Set exercise |
In the records starting at the first line and ending at the line containing "[x=223, y=41]", replace every "icon" with "button". Leave everything else unchanged.

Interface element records
* start *

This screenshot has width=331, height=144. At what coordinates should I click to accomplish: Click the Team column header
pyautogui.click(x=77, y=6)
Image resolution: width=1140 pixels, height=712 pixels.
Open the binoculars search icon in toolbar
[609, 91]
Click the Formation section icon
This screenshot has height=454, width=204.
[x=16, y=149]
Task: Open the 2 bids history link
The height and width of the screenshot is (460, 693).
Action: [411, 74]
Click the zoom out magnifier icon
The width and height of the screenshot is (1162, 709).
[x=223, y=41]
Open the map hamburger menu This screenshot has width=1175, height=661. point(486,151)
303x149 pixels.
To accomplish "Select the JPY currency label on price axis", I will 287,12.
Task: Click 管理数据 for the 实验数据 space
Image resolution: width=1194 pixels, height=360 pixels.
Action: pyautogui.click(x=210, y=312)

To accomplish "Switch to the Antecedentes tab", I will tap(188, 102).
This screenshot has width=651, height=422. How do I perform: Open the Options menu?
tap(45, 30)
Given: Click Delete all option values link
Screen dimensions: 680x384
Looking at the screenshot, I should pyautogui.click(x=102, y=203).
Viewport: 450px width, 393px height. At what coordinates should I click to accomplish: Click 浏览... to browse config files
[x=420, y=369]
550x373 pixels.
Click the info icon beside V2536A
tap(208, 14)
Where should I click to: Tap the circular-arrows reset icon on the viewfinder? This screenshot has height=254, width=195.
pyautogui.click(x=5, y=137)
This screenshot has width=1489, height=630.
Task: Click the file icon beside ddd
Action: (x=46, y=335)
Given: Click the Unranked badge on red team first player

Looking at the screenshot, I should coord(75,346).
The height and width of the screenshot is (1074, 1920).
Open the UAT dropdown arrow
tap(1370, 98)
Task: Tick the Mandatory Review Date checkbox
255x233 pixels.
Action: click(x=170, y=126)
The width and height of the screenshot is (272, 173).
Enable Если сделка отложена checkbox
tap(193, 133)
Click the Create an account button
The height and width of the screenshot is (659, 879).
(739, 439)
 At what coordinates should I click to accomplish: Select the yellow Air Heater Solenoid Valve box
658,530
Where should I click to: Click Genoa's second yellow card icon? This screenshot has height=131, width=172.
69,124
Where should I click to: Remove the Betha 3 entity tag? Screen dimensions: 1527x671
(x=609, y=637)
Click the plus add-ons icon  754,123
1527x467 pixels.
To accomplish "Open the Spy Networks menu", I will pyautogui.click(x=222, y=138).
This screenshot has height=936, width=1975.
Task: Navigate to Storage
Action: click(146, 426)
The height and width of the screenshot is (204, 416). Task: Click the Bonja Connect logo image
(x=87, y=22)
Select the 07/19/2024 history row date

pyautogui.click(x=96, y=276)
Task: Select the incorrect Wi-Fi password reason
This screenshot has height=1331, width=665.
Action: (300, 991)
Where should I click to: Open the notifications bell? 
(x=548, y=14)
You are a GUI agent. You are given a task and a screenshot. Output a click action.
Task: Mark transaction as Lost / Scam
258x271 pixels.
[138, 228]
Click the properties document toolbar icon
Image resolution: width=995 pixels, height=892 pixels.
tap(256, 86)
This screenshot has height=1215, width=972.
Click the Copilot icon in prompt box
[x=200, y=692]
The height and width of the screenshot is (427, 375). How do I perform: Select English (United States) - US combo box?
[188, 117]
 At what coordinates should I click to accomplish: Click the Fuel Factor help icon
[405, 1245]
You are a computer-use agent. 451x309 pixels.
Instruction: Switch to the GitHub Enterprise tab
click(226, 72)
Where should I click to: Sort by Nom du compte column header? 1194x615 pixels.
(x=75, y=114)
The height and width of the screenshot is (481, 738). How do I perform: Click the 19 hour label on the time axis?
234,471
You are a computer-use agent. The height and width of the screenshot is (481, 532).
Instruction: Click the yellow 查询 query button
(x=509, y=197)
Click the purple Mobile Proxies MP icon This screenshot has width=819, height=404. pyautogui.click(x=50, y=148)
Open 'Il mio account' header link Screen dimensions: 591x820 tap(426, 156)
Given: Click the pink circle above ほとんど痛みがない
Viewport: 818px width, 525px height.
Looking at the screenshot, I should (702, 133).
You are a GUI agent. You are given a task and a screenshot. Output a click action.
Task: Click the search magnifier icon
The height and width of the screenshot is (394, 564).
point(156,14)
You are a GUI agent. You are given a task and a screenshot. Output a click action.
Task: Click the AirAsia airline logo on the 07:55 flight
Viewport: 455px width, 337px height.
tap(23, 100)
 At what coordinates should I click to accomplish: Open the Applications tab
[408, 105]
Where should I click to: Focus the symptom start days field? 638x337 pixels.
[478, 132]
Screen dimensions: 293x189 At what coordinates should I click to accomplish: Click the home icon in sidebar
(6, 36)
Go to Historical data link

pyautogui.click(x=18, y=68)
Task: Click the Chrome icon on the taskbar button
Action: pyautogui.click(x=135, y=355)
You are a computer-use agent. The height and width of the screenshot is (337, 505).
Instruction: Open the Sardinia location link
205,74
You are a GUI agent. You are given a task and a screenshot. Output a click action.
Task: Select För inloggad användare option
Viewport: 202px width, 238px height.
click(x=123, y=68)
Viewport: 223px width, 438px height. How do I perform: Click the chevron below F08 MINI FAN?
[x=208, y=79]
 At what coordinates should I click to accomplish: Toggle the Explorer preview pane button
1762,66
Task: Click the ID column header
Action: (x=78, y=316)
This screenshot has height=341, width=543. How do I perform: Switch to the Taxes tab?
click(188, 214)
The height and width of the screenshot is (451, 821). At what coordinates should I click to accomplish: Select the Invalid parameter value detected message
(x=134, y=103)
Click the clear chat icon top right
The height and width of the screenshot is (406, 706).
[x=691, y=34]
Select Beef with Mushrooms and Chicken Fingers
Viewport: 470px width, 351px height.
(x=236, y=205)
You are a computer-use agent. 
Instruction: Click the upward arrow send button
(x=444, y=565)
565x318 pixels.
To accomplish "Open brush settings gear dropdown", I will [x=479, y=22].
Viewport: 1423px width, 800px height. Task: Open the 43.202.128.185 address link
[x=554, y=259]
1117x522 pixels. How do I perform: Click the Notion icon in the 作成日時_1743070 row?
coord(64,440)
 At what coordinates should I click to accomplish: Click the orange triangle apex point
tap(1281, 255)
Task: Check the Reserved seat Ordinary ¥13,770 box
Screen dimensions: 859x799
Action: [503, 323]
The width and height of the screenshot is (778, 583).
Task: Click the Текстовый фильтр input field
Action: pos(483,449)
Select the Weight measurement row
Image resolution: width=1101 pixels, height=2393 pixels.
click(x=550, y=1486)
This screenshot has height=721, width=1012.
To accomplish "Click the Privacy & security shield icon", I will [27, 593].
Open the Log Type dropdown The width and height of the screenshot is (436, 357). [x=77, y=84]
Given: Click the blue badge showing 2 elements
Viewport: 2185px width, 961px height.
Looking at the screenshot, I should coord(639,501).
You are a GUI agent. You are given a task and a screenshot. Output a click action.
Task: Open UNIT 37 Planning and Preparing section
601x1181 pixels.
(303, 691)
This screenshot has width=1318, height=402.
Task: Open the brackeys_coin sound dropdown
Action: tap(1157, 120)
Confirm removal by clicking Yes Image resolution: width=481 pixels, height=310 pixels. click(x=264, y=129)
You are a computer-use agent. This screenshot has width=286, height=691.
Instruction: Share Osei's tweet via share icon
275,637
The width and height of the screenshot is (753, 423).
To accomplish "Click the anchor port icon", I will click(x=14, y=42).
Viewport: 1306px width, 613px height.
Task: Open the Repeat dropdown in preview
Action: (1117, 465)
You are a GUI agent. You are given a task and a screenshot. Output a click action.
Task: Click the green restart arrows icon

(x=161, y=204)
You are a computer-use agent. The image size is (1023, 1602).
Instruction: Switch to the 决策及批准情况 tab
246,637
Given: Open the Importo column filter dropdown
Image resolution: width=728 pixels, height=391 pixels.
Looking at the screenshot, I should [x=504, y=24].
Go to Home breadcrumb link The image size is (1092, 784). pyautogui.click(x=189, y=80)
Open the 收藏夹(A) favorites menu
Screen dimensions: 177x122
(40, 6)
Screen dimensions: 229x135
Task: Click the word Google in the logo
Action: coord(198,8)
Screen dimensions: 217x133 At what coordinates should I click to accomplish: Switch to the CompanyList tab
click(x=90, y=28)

* end *

Exercise result |
This screenshot has width=331, height=144. At what coordinates should I click to accomplish: Click the Team column header
pyautogui.click(x=77, y=6)
Image resolution: width=1140 pixels, height=712 pixels.
Open the binoculars search button in toolbar
[609, 91]
Click the Formation section button
This screenshot has height=454, width=204.
[x=16, y=149]
Task: Open the 2 bids history link
The height and width of the screenshot is (460, 693).
Action: [411, 74]
Click the zoom out magnifier button
The width and height of the screenshot is (1162, 709).
[x=223, y=41]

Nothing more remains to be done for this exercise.